- _Provided data_:
************

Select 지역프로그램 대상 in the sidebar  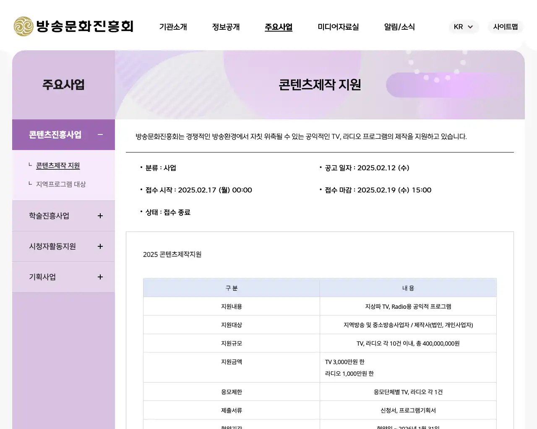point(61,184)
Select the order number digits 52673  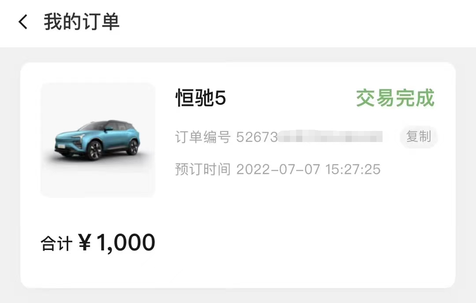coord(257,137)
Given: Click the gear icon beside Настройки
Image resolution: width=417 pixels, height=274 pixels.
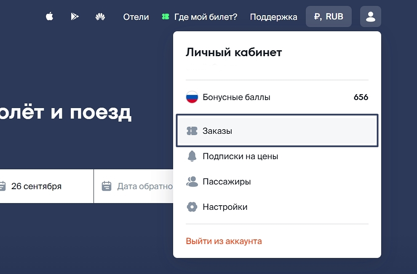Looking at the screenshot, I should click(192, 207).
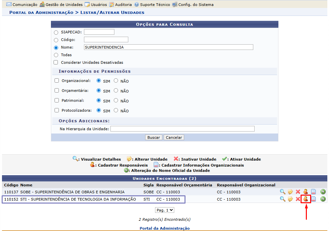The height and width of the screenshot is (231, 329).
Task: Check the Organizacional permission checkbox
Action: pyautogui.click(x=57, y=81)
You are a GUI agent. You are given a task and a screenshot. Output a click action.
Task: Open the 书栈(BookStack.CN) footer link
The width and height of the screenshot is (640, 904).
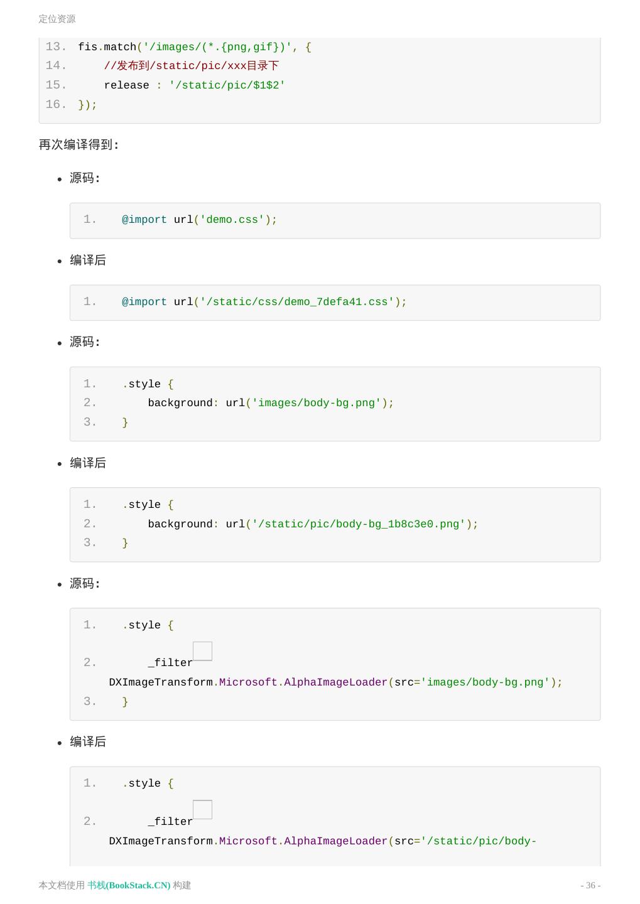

************

- _Task prompt_:
Transcription of the lines from the one with "You are a GUI" through the end of the entries is required, exact and with no pictures.

- _Expected output_:
You are a GUI agent. You are given a task and a screenshot. Output a click action.
Task: Open the 书栈(BookStack.CN) footer link
The width and height of the screenshot is (640, 904).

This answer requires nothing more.